Bien sûr, je pense que si j'avais été dans sa situation, j'aurais passé des heures et des heures à chouiner aussi.

Ou peut-être pas.

Quoi qu'il en soit, Alexandra n'est pas de très bonne compagnie en ce moment. Elle ressent le besoin incessant de me rappeler ce qu'elle a vécu dans la Dark Room, et dans les moindres détails. A-t-elle à ce point besoin de s'en rappeler ? Moi pas. Il n'existe rien de pire que de voir ses proches souffrir sans pouvoir les aider, en étant enchaîné et en devant assister à ce spectacle morbide.

J'ai presque honte de n'avoir rien pu faire pour elles. Mais ce dont j'ai le plus honte, c'est de ressentir ce désir malsain pour notre geôlier jusque dans mes tripes, ces papillons dans mon ventre et leurs ailes d'acier qui me déchiquettent de l'intérieur. C'est de ressentir ce désir incommensurable d'être à sa place, de sentir ce que ça fait d'être soumise à cet homme.

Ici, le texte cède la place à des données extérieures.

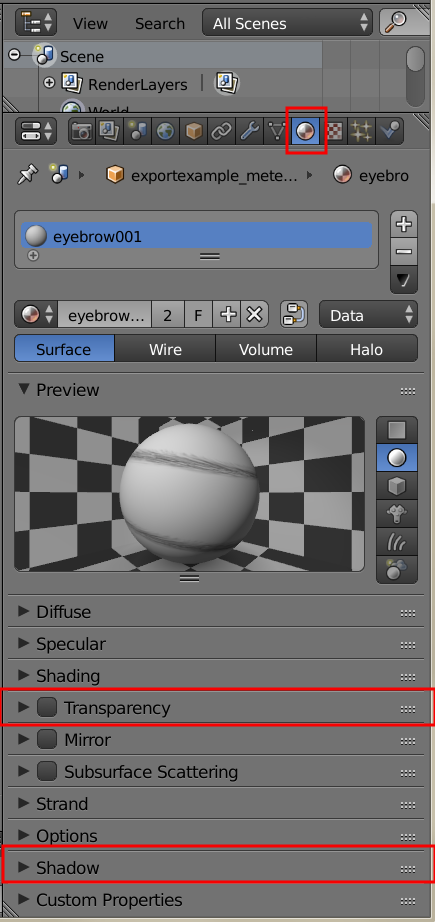Enable the Mirror checkbox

Oui, je suis peut-être devenu folle.

Oui, j'ai peut-être, finalement, le syndrome de Stockholm.

Mais je m'en contrefiche.

De toute manière, nous mourrons toutes les deux ici, tout comme Hailey et Beverly ont rendu leur dernier souffle. Sans compter Eleanor, qui a été la première à trépasser.

Je n'imagine pas une seconde qu'il puisse nous laisser sortir d'ici vivante. Et après tout, est-ce que je le souhaite vraiment ?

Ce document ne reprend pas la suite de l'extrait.